Markup language update

Sidebars & Related Stories









Tips for buyers
















What do you bet that the 1990s will be known in the next millennium as the
Internet decade?


Among the long list of things the Internet has changed forever is the role in the
federal government of publishing, especially publishing on the Web. And to make documents
Web-ready, you need markup languages.


The oldest of these, Standard Generalized Markup Language, is not a markup language by
itself—it is a metalanguage used for defining markup languages, primarily for
electronic information encoding and interchange. The International Standards Organization
of Geneva defines the SGML standard in their document, ISO 8879:1986.


In the federal government, SGML is best known as part of the Defense Department’s
Continuous Acquisition and Lifecycle Support initiative. The SGML portion of CALS is
Mil-M-28001. CALS was intended to reduce the cost of supporting and maintaining military
equipment by standardizing information storage formats for weapons systems, which often
have 20-year lifecycles.


SGML specifies a standard method for describing a document’s structure as a
hierarchical, or nested, model with logical, predictable elements, which are marked in the
document with tags.


A Document Type Definition (DTD) defines the document’s structure, along with
rules for the relationships between document elements. Angle brackets contain the element
tags and typically appear in pairs at the beginning and end of elements, for example:


<par>This is a paragraph in
SGML.</par>


SGML authoring tools help generate valid tags by putting the tags from the current DTD
into a menu.


An interactive parser, often included in an authoring tool, can both verify the
correctness of the overall document and restrict the tags entered to only those that are
valid according to the rules of the current DTD. A batch parser can only check the
correctness of the overall document.


A formatter reads an SGML document as well as its DTD and style, or Formatting Output
Specification Instance (FOSI), and produces pages or other formatted output; doing this
correctly is usually a multipass process because of the complexity and sequential nature
of SGML.


Some SGML authoring tools can format single pages for document preview and do visual
editing, even though they don’t generate documents for printing. SGML publishing
tools generally can lay out, compose, paginate and print entire documents, including
generated text such as tables of contents and indexes. SGML publishing is appropriate for
large, structured documents such as manuals and parts catalogs that can be formatted
automatically; it is usually inappropriate for small custom-designed documents such as
brochures.


The CALS initiative goes beyond requiring SGML tags—it requires a particular
Mil-Spec DTD, and a particular style of formatted output, called the output specification.
An individual document style created from the output specification determines how each
element in a document will be rendered on the screen and to a printer.


Another formatting style standard, also blessed by the ISO, is the Document Style
Semantics and Specification Language. DSSSL has not caught on commercially because of its
complexity. A new formatting style standard, Extensible Style Sheet Language (XSL), the
style sheet component within Extensible Markup Language (XML), is still under development.

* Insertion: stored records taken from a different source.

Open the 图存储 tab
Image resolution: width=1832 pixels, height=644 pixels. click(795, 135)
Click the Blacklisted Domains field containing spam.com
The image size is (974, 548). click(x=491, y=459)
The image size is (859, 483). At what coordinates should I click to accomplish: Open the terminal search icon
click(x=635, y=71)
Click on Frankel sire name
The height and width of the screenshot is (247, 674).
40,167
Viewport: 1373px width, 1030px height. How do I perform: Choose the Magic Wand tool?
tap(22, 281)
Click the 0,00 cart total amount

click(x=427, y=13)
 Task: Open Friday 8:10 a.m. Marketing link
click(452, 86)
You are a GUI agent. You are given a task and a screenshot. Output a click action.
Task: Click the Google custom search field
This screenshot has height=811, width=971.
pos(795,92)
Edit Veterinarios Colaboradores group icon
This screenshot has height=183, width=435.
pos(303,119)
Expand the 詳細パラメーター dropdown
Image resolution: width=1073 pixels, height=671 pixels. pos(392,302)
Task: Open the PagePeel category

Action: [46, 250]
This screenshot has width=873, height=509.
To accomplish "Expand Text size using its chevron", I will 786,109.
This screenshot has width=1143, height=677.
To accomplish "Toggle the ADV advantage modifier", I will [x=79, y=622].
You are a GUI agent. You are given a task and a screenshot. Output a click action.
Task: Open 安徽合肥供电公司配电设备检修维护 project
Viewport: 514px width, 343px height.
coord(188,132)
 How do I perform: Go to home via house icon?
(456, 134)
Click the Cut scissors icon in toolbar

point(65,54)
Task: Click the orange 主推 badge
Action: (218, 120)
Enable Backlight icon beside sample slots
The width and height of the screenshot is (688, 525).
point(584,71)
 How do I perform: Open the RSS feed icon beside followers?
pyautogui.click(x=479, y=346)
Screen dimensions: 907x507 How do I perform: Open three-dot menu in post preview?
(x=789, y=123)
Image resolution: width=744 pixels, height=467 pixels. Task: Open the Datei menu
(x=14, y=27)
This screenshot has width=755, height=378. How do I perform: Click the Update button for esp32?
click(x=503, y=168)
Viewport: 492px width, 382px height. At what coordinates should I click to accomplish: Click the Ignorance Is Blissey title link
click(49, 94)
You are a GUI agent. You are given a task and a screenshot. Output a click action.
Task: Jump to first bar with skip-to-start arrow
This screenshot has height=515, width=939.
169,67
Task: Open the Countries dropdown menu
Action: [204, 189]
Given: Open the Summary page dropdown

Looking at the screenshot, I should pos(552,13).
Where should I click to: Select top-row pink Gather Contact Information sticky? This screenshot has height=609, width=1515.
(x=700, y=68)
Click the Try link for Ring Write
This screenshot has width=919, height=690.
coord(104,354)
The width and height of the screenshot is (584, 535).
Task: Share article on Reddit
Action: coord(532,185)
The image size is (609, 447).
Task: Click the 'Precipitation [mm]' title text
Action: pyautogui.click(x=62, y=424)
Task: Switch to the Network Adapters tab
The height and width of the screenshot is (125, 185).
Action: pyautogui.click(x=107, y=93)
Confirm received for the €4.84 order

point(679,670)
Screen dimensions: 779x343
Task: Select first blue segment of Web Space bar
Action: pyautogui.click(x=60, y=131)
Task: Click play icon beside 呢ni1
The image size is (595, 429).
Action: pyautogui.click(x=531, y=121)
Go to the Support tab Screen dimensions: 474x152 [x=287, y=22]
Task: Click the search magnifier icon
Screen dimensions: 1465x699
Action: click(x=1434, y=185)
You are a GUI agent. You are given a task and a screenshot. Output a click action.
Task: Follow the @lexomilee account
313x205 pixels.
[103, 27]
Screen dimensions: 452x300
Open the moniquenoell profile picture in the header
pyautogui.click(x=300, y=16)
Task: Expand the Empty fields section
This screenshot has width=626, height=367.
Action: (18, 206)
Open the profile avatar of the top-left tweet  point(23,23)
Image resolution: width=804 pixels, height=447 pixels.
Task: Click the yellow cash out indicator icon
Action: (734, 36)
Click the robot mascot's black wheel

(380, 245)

Several trade organizations have developed their own, industry-specific DTDs, with
mixed success. The auto industry has managed to standardize, for example, but the
publishing industry’s standard DTD has not been widely adopted, largely because it
lacks several essential features.


Developing a custom DTD is a technical activity resembling programming that is usually
done by specialists or consultants.


XML, a subset of SGML, has simplified grammar and no requirement for a DTD. It was
designed for large-scale electronic publishing and is useful for exchanging structured
documents.


XML proponents hope that it will become the new standard for the exchange of a variety
of data on the Web as well as within and between companies and agencies. XML tools, XML
parsers for browsers and XML systems are starting to appear.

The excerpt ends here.